It all starts with the starter. Pitching a sourdough starter is incredibly easy if we use the right ingredients. By far the easiest flour to use is organic rye flour, the fresher the better. The only other ingredient is clean water (no chlorine or chloramine), the cleaner the better. Pitching your own starter will incorporate wild yeasts and bacteria from your environment, so it is by nature more energetically attuned to you, as you are also affected as you move through your home and world.
30 g organic rye flour
50 ml water
In a reasonably large jar (I used a 680 g jar), add the flour and water and stir well. This will be the most liquid your starter will be, we will add more flour but less liquid as we go. Place a cloth or loose lid on the jar and leave in a warm place out of sunlight.
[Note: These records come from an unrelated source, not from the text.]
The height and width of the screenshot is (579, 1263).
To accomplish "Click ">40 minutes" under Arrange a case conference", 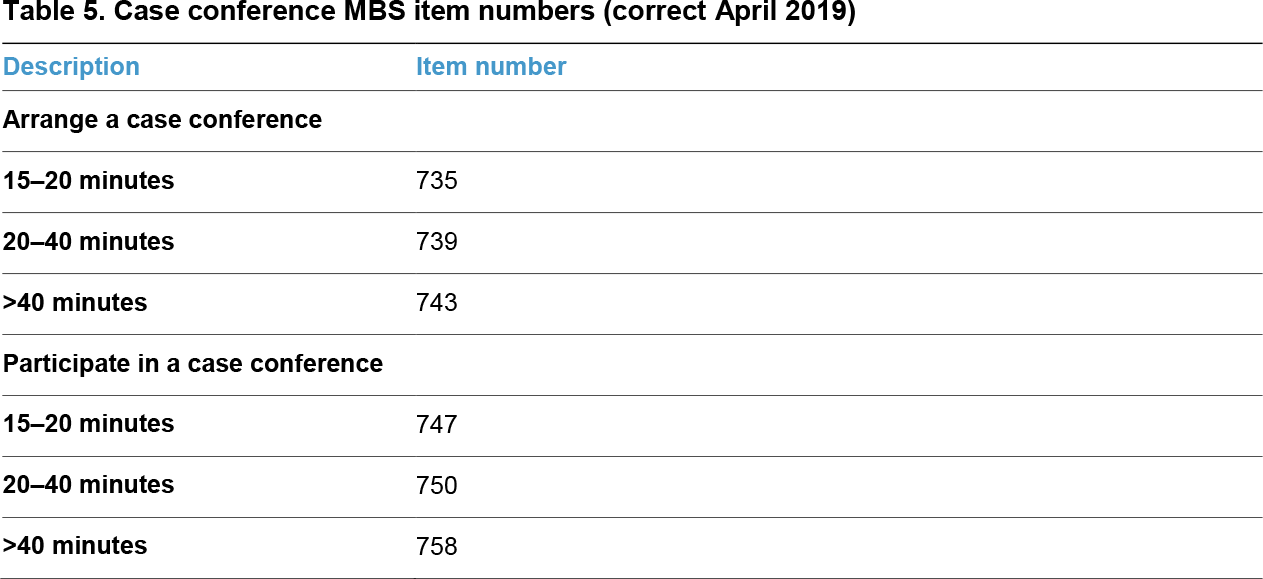I will point(75,303).
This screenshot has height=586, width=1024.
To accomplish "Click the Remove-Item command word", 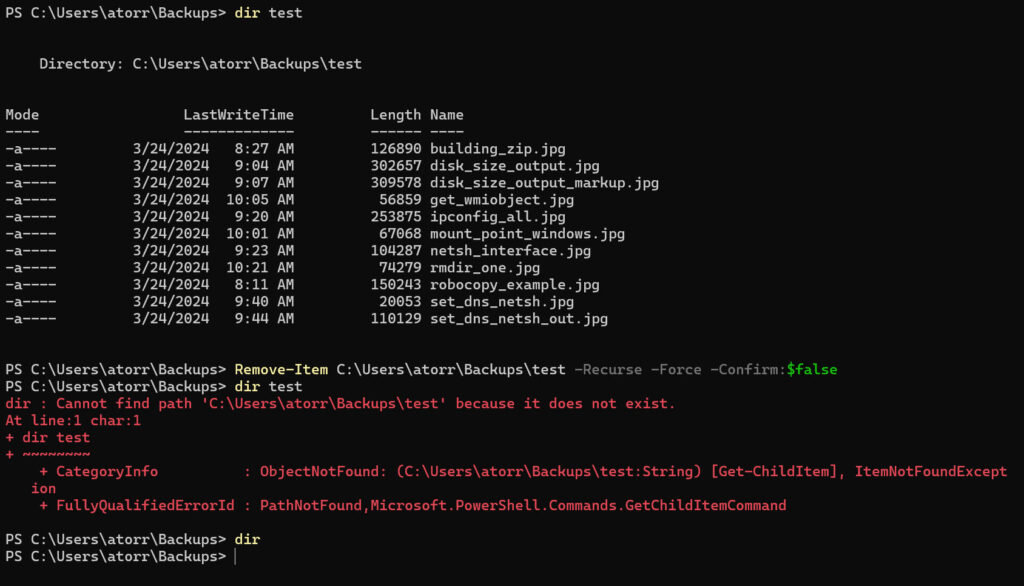I will (281, 370).
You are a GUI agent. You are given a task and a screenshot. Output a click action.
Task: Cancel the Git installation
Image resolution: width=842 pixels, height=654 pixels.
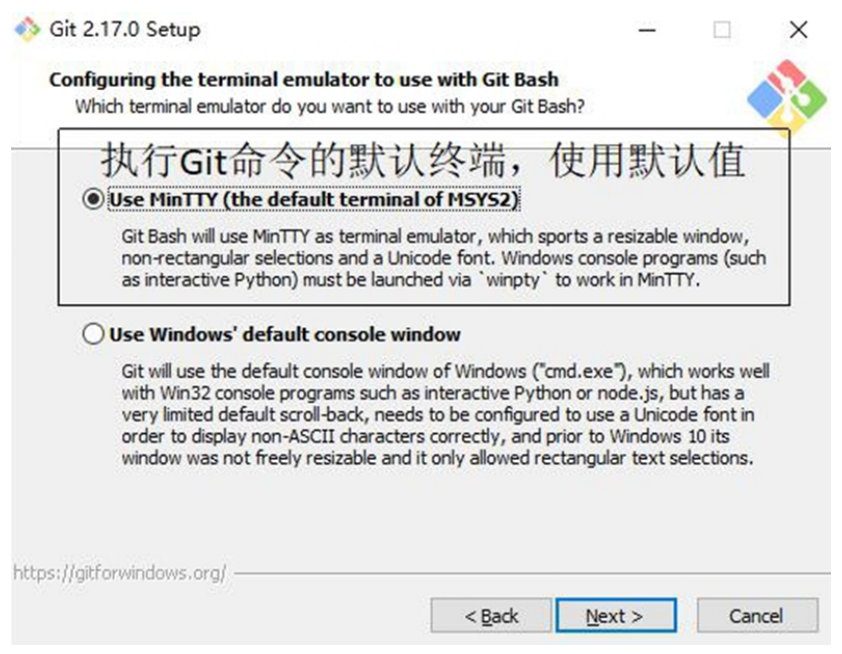coord(758,615)
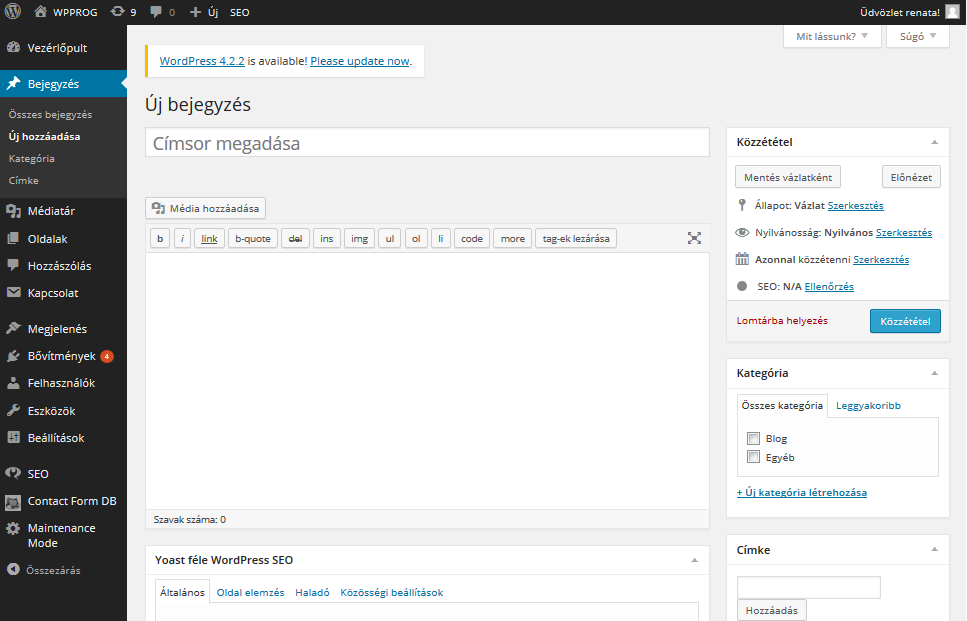Image resolution: width=967 pixels, height=621 pixels.
Task: Check the Blog category checkbox
Action: [754, 439]
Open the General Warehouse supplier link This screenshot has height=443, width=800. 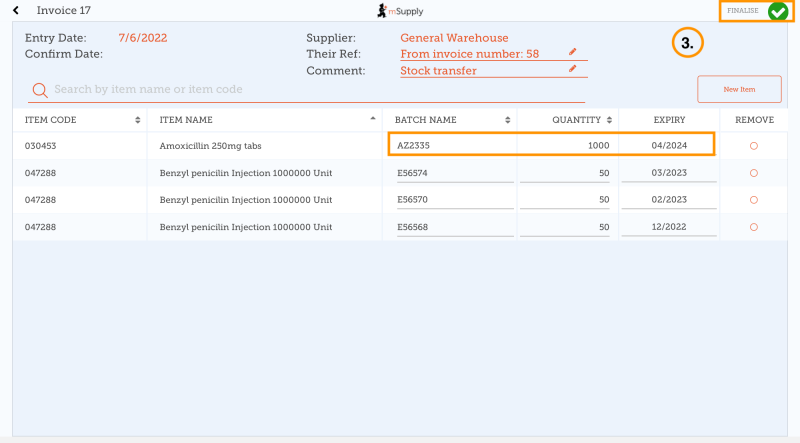pos(454,38)
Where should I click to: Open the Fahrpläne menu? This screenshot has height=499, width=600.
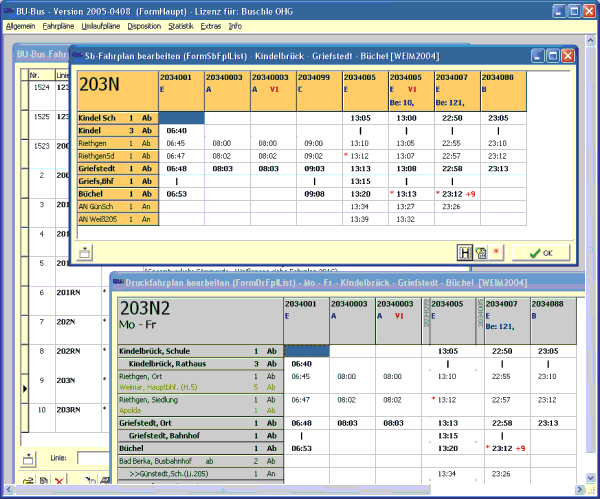click(57, 24)
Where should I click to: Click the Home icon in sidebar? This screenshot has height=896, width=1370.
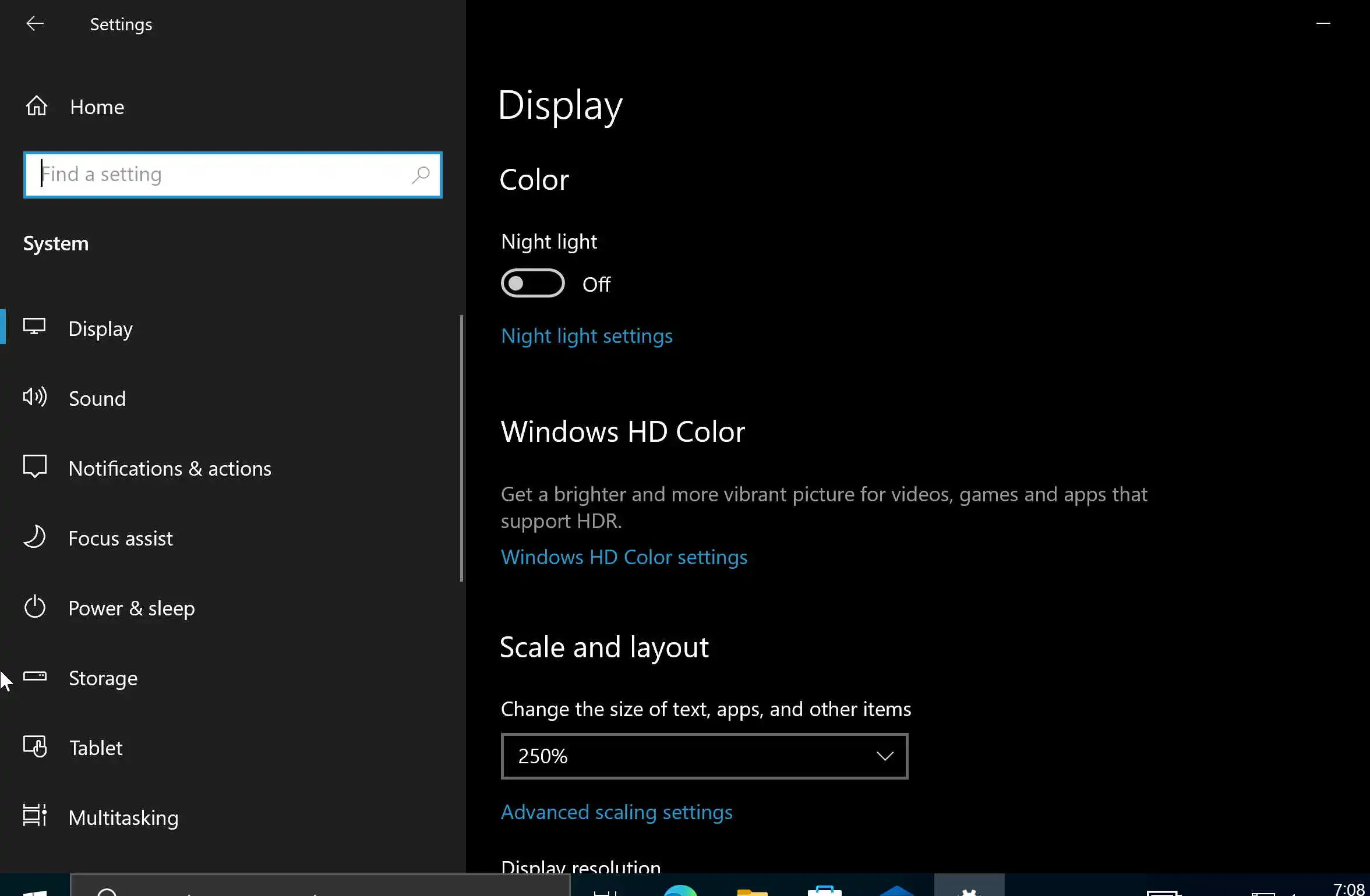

If you like, give it a stir to incorporate wild yeasts and bacteria from the ambient environment, but most of these will come from the flour itself.
Here we will differ from the usual starter recipes by being much less anal about amounts, and just eyeballing our additions. In fact, the amounts above are just a ballpark to let you know what to start with. Add the same or a little less flour at each feeding, and only enough water to turn our initial liquid starter into a smooth but sloppy paste. If you check your starter after 12 hours and see bubbles in it, and it smells a little sweet and alcoholic, then feed it some more flour (but water only if needed). If there are no bubbles, just stir and check it after another 12 hours. Ideally, if the weather is warm, you will want to feed it twice, possibly 3 times a day. Don't worry about throwing half the starter away at each step, we will build up a couple of hundred grams over a few days, use some, then keep feeding the starter for continuous baking.